Director – Jacob Tierney
Cast – Jay Baruchel, Scott Speedman, Emily Hampshire, Anne-Marie Cadieux, Diane D’Aquila, Xavier Dolan, Clara Furey, Kaniehtiio Horn
Release Year – 2011
Reviewed by John of the Dead
Good Neighbors was recommended to me as an engaging horror film with a unique serial-killer element going on, and that was really the only reason I decided to dive into this Canadian thriller, one that resulted in much disappointment on my end. This is by no means a bad film, but it IS a pretty bad “horror film” due to how much the storyline leaves to be desired. It could be the victim of poor advertising looking to bring on the $$$ in the horror/thriller genres, or maybe writer/director Jacob Tierney just failed to give the film an identity.
When a series of grisly murders leave a small Canadian city on edge over fear of a serial-killer lurking among them, newcomer Victor and his two neighbors Spencer and Louise find themselves on edge and living in constant suspicion when evidence points that the killer may be living among them.
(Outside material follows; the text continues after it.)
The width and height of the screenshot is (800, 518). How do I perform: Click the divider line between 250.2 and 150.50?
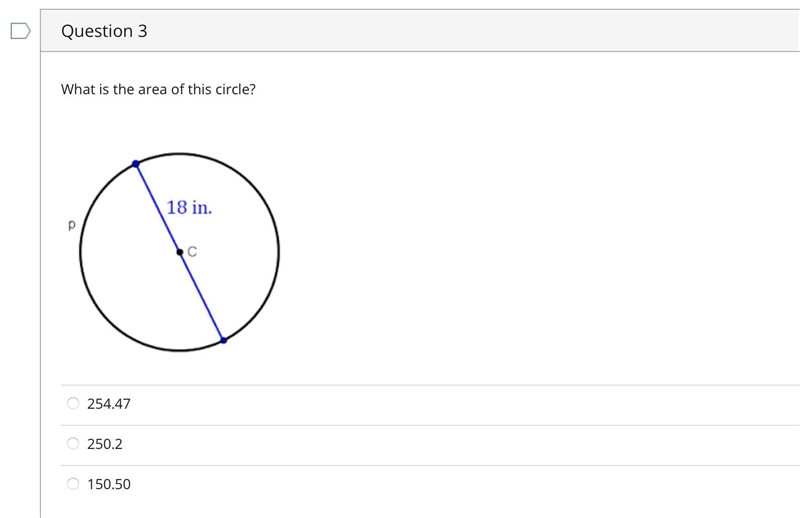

Sounds like a pretty cool horror experience right? Well if the storyline actually followed this plot summary then it would have been a good one, but sadly this is one case where “there is so much more to the story than meets the eye” worked against the film. I love horror films that give us characters in closely knit spaces and this one does that by setting the story in an apartment complex. Sadly much of the film plays on our characters instead of the actual horror, giving us the usual quirky tidbits associated with “indie” films of this “dark” nature. We follow Victor as he begins to fall for the unlikable Louise, much to the behest of their neighbor (and Louise’s confidante) Spencer. The serial-killer element plays here and there, but we never see him/her actually kill anyone – instead we are just forced to witness the psychological impact the killings have on our protagonists. This is not so bad for a drama, but for a horror/thriller you have got to give me more than just that. Thankfully Tierney did manage to write in an amazing kill sequence that was one I had yet to see used in the genre and one that consisted of some pretty brutal material, and that is the only reason this film is not receiving a lower rating. There are numerous twists and turns that about during this piece, some that bring on a bit of tension and others that simply increase the drama involved, but in the end Tierney’s storyline was a bit too complicated and left too many things wide-open. Sure it creates debate among those who watch it, but this was done in unfavorable and bland fashion.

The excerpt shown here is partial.